When it's sunny outside I feel pressurised to be out in it because people like my dad will say you shouldn't be inside missing out on a sunny day, and I usually do miss out on them...I especially feel bad on summer days when all these people are walking around outside in the sun and I'm inside, not feeling apart of it. 
I feel more comfortable outside when it's raining because less people are around, I can wear a coat, put my hood up and I feel more hidden and protected. And if I want to stay inside on a rainy day then I don't have to feel guilty and abnormal about it.


----------



## GingerRae (Nov 6, 2006)

i love rain. . its fun to dance in. lol. I play in the rain if people will play with me. i also just love a cloudy or gray day. . .


----------



## green and lonely (May 29, 2006)

Njodis said:


> I even like to go outside when its raining.


I love to go for a long walk in the rain. There's nothing more beautiful.

I hate sunny days...the sunlight hurts my eyes, and gives me a terrible headache.


----------



## Caedmon (Dec 14, 2003)

Come be my roommate. I live in NW Washington. November-February, that old sun won't bother you. 

Oh let's see, look out the window right now and it's.... raining! And cloudy - ah!


Actually, you really can't beat the weather here, IMHO. I just don't care for the really gusty storms. Otherwise, it's great! 

I'm with you guys, I *heart* rain and overcast etc.


----------



## green and lonely (May 29, 2006)

Heh...that does look nice. Although I do enjoy it being a bit colder.


----------



## Chrysalii (Jun 24, 2006)

I've been having a bad stretch of time. Luckily for me it snowed today, and everything seemed fine.

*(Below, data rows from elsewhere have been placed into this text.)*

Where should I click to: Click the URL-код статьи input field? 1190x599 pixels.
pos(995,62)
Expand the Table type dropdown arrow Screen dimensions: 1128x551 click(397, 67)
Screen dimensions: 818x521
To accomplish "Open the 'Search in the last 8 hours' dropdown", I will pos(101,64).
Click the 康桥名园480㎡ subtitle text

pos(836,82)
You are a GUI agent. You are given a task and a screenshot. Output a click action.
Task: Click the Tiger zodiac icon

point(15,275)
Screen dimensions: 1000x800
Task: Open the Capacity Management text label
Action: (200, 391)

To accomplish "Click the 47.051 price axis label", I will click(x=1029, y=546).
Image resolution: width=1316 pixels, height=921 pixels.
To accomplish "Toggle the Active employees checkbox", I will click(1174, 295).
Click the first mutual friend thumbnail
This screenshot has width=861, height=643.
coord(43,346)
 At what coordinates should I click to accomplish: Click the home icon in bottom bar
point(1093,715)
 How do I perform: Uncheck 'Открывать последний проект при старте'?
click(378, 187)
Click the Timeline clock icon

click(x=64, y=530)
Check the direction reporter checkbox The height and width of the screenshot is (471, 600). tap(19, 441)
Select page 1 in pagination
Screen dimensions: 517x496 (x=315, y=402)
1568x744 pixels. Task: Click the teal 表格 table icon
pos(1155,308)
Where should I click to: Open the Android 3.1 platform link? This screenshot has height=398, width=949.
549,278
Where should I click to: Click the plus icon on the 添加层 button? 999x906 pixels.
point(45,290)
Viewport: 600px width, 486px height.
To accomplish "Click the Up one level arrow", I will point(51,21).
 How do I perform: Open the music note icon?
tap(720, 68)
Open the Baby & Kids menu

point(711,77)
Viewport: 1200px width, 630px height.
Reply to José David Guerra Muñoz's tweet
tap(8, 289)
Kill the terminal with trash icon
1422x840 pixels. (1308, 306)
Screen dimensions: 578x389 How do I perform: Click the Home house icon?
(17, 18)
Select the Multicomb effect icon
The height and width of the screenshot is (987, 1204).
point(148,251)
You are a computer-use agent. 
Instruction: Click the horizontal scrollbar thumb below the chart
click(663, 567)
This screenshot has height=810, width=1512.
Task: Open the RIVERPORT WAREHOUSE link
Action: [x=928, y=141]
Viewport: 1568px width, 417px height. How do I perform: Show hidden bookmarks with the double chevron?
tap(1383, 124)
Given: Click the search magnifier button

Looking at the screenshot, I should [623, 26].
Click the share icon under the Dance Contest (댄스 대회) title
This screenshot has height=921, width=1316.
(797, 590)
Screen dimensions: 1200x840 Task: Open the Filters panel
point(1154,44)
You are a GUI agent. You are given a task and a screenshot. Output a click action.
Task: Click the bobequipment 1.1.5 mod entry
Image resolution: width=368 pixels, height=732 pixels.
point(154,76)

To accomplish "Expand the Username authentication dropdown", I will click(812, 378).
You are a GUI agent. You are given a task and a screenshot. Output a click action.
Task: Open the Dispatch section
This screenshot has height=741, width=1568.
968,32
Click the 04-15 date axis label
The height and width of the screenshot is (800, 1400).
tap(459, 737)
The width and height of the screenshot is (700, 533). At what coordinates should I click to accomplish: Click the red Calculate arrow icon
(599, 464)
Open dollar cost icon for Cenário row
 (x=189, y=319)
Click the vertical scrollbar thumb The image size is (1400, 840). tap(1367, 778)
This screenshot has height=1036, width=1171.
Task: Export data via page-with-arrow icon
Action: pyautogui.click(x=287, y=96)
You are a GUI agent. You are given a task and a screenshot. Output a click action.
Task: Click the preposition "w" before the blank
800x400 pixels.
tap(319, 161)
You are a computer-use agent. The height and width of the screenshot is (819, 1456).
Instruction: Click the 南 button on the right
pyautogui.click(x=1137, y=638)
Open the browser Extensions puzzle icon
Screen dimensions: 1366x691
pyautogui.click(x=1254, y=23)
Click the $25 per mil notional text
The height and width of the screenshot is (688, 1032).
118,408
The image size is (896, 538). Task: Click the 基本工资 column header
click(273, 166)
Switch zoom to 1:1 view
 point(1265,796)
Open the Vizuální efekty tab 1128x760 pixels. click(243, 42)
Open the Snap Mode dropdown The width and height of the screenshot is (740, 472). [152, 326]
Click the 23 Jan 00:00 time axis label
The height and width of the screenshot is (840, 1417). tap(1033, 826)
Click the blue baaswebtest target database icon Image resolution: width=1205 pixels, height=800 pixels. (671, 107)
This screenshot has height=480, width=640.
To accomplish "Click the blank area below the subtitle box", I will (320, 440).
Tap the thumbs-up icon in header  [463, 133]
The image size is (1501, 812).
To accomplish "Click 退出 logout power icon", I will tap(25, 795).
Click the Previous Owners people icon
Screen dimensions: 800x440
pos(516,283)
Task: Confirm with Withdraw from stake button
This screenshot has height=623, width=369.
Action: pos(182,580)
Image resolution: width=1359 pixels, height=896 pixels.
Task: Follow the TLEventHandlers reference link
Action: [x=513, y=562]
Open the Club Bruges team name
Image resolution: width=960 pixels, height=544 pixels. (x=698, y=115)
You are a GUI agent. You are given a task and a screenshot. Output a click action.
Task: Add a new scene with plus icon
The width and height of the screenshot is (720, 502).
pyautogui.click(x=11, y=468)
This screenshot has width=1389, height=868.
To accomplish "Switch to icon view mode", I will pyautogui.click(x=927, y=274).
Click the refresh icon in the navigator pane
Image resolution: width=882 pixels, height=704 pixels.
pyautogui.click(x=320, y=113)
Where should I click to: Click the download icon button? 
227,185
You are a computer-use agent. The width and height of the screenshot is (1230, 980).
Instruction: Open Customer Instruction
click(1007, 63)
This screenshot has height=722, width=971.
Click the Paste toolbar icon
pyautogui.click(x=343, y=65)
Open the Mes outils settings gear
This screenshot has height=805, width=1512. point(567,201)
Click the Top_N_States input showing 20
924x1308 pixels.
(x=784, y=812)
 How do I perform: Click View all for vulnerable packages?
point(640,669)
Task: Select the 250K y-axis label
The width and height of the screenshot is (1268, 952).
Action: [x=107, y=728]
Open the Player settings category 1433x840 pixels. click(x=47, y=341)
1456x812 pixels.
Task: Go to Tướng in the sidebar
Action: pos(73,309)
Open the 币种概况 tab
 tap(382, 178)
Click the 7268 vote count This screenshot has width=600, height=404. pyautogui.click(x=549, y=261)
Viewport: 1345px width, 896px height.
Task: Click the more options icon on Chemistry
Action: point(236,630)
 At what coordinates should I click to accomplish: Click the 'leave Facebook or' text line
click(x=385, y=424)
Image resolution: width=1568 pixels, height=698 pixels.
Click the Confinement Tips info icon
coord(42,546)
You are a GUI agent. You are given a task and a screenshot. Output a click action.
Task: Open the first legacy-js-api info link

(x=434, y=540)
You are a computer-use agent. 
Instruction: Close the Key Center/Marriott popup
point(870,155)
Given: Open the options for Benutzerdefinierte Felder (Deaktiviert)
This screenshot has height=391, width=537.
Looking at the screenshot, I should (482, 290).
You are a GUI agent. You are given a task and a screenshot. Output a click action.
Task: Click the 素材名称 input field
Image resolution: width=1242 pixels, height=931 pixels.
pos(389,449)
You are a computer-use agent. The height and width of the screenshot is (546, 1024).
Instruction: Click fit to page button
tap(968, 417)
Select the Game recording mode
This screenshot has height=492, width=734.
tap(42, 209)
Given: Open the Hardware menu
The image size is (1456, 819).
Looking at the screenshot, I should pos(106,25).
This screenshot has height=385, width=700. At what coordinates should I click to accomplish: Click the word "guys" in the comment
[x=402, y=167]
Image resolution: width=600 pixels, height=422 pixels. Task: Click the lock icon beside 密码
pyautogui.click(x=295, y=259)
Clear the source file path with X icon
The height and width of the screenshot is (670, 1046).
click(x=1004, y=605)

snow has a huge calming effect on me. I got finished with my Logic test early, and just sat and watched it until my next class.


----------



## Razorblade Kiss (Oct 29, 2006)

_I'm only happy when it rains..._

I've always been that way. People talk about rain like it's a terrible thing, but they suck. It's the best time to sleep. Actually I find the bright *** sun depressing. That's why I have my windows covered in my room.


----------



## nothing_to_say (Nov 21, 2006)

Me too, the rain helps to keep scum off the streets, and I can wear a big coat which hides me.


----------



## Caedmon (Dec 14, 2003)

nothing_to_say said:


> Me too, the rain helps to keep scum off the streets, and I can wear a big coat which hides me.


Hoodies. I love hiding in them. Plus you get that whole "Luke-Skywalker- aren't-I-cool" feeling. (*nerd*)


----------



## Razorblade Kiss (Oct 29, 2006)

Yeah and you notice that when it's gloomy and rainy, people usually aren't out and about. I love that aspect of it too.

When it's bright and sunny, everyone's outside being noisy and annoying.


----------



## Your Lover Scrub Ducky (Jul 26, 2004)

im only happy whenit rains
i feel good when things are goin wrong
i only listen to the sad, sad songs
let me tell ya bout my new obsession
im runnin high up on a deep depression
im only happy when it raiiiiiiiinnnsss

garbage is a pretty good band.

anywho, i agree. i too am usually in a better mood when its raining. i love storms.


----------